Bears bristle at Panthers S Nick Scott's 'dirty' hit on QB Caleb Williams
The first sign of friction in the Bears’ 36-10 win over the Panthers on Sunday came midway through the third quarter when Bears quarterback Caleb Williams scrambled 10 yards on third-and-eight and took a hard shot out of bounds.
Williams kept the drive alive by running up the right sideline and reached the Panthers 2-yard line when he leaped out of bounds to avoid getting hit by two defenders. As he sailed through the air, though, Panthers safety Nick Scott jumped from the goal line and drilled Williams in the chest with his shoulder and sent him spinning into some photographers.
There was no penalty on the play, but the Bears raised objection. Left guard Bill Murray ran up and bumped Scott after the play and gave him an earful as the Soldier Field crowd booed, and Williams disagreed with the non-call.
“Thought it’d be a flag,” he said. “I was out of bounds for a good little bit.”
When asked whether he pursued it with officials or got an explanation, Williams replied, “I didn’t ask. I just kept going. Help the team. Go score.”
The Bears reached the 1-yard line before settling for Cairo Santos’ 33-yard field goal to pull ahead 30-7.
While Williams moved on, Scott’s hit lingered for the offensive line.
“That was dirty,” right guard Matt Pryor said. “We take it personally when our quarterback gets hit, whether it was a legal play or not.”
Fury flared again near the end of the game, when a crowd of players got into an altercation after Roschon Johnson’s one-yard touchdown run with four minutes left.

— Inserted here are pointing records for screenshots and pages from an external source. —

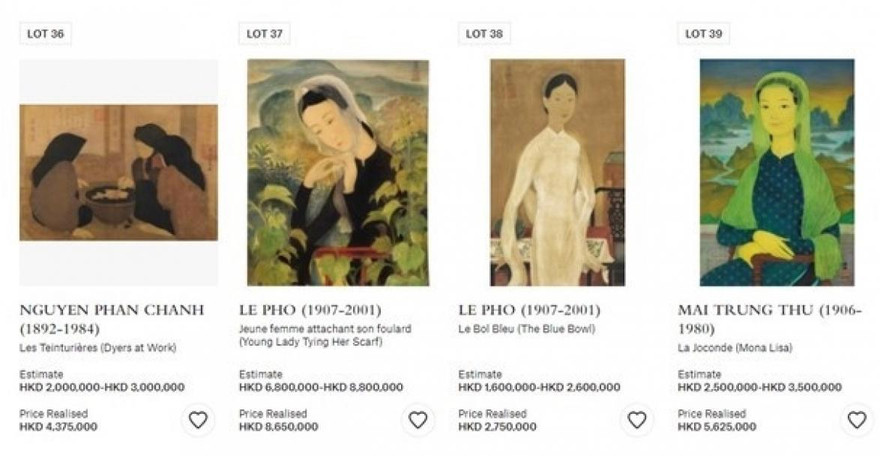Click heart icon for Lot 37
This screenshot has width=880, height=456.
(x=417, y=420)
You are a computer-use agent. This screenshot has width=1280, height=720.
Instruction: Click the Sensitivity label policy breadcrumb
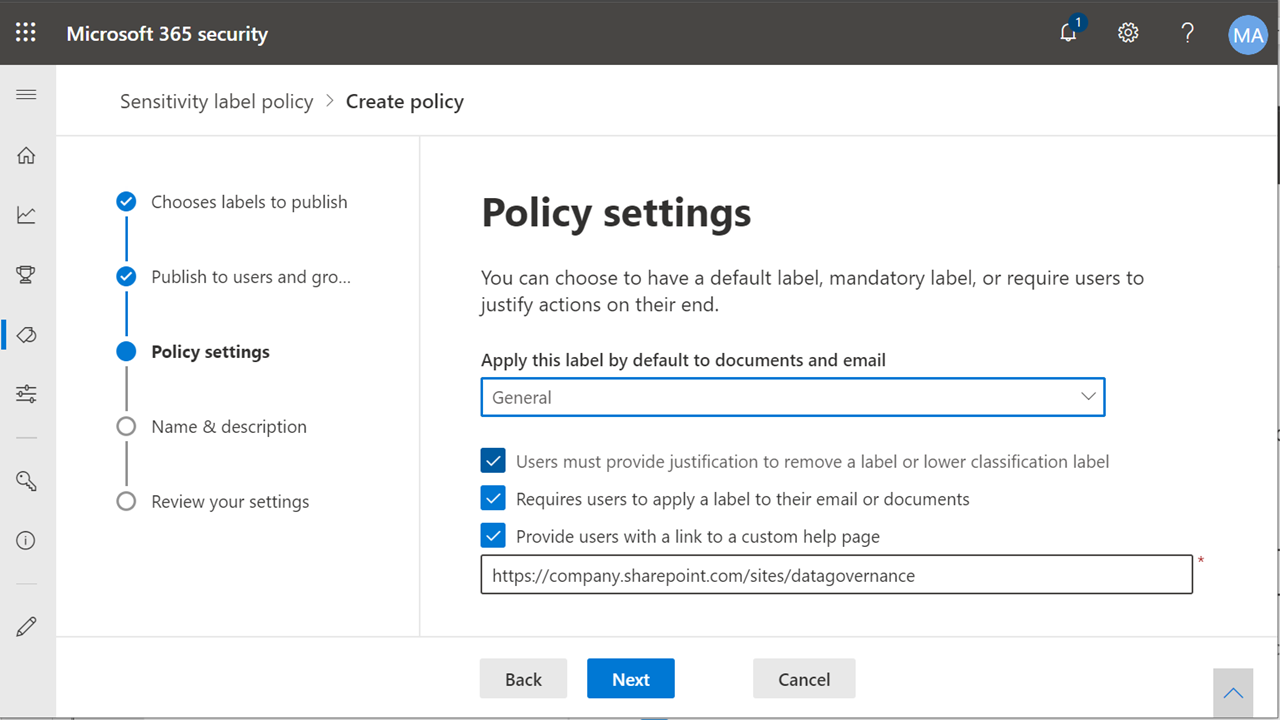(x=217, y=101)
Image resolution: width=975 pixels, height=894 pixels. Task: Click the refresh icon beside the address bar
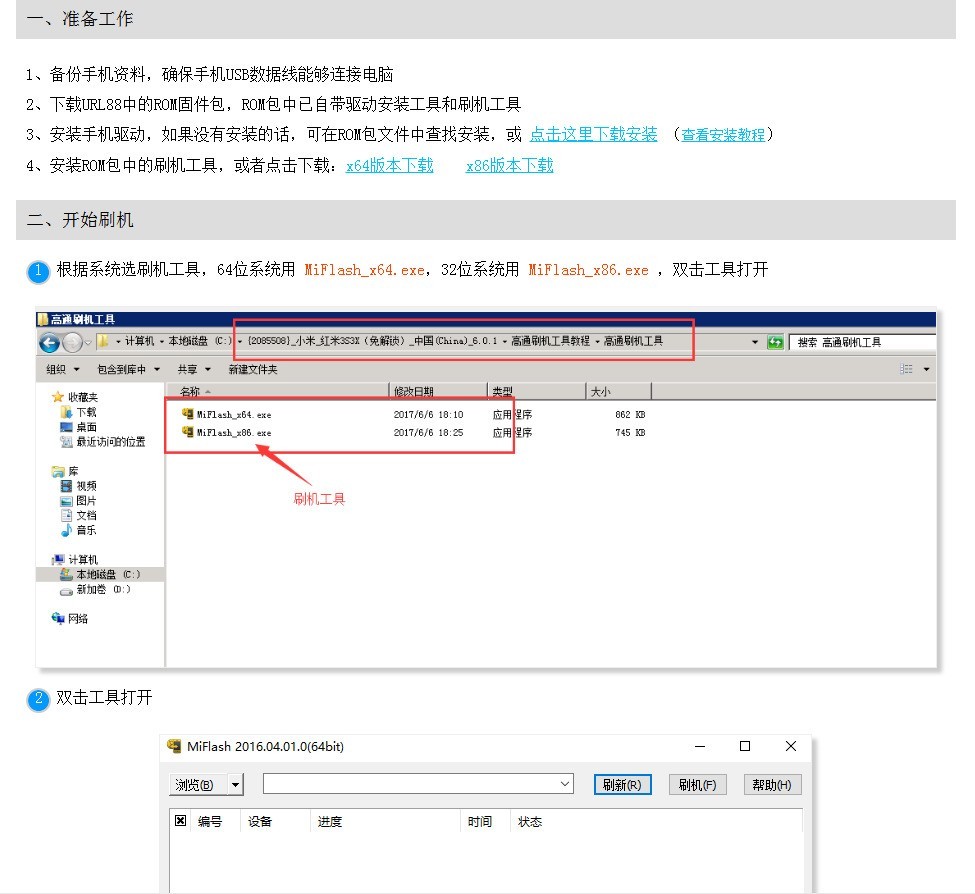772,341
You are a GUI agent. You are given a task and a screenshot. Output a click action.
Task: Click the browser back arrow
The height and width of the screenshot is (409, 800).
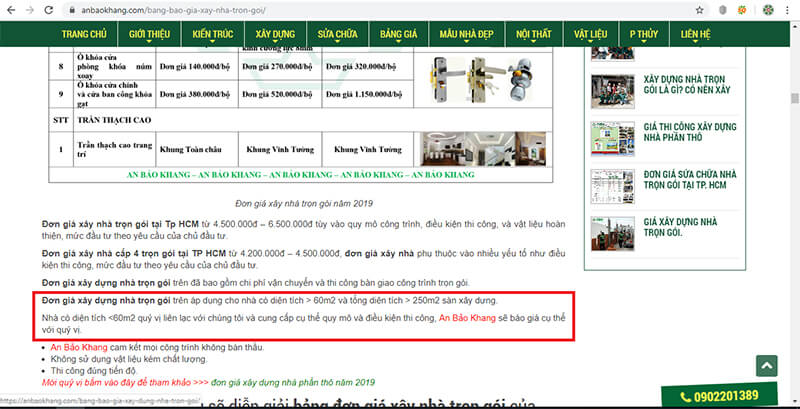12,11
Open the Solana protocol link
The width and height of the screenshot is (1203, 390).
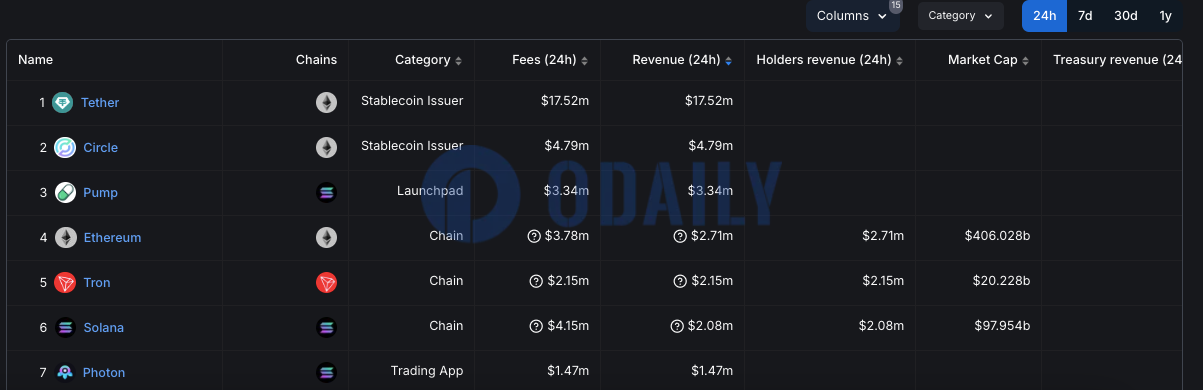pos(104,327)
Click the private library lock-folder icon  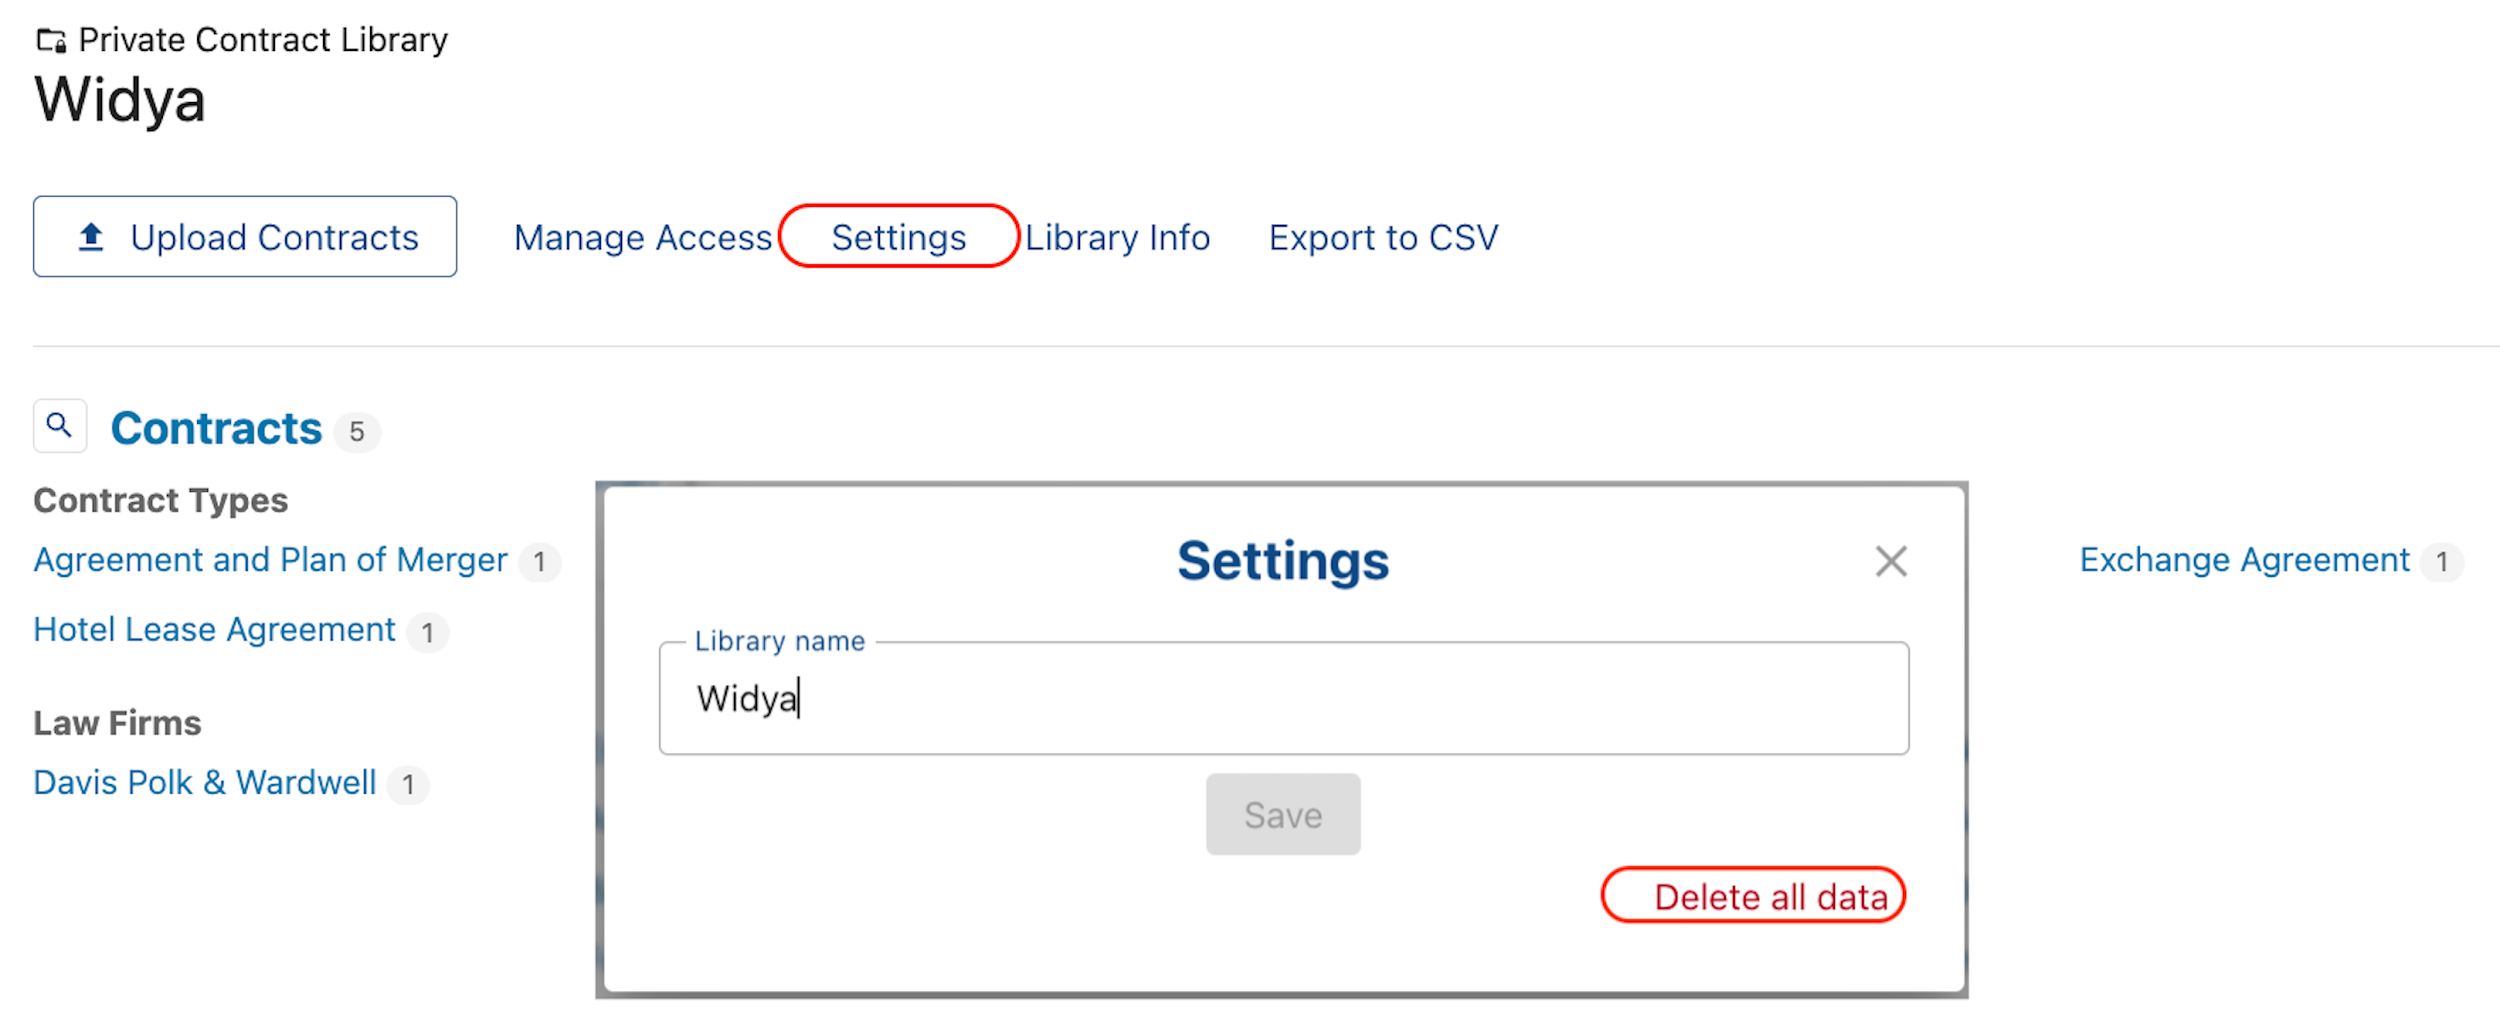52,41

Murray grabbed cornerback Jaycee Horn while blocking on the play, and Horn went at him after the whistle. He hit Murray and offensive lineman Doug Kramer in the facemask, then Pryor came in from his right and punched him in the side of the helmet. Panthers linebacker D.J. Johnson then flew in and knocked Pryor to the ground with his shoulder before officials settled it down.
Horn and Pryor were ejected, and Johnson was flagged for unnecessary roughness.
“It would’ve been better to handle it during a play than there, but I’m going to protect my teammates,” Pryor said.
He and Murray were unclear exactly what prompted Horn’s initial reaction, but Pryor said, “Probably just frustration. Nobody likes getting embarrassed."
At the end of that play, Bears coach Matt Eberflus curiously went for a two-point conversion. Up 26 points. With four minutes remaining.
“That was the chart,” he said.
Sure.
Regardless, the Bears didn’t convert as Williams threw incomplete on a pass to Keenan Allen.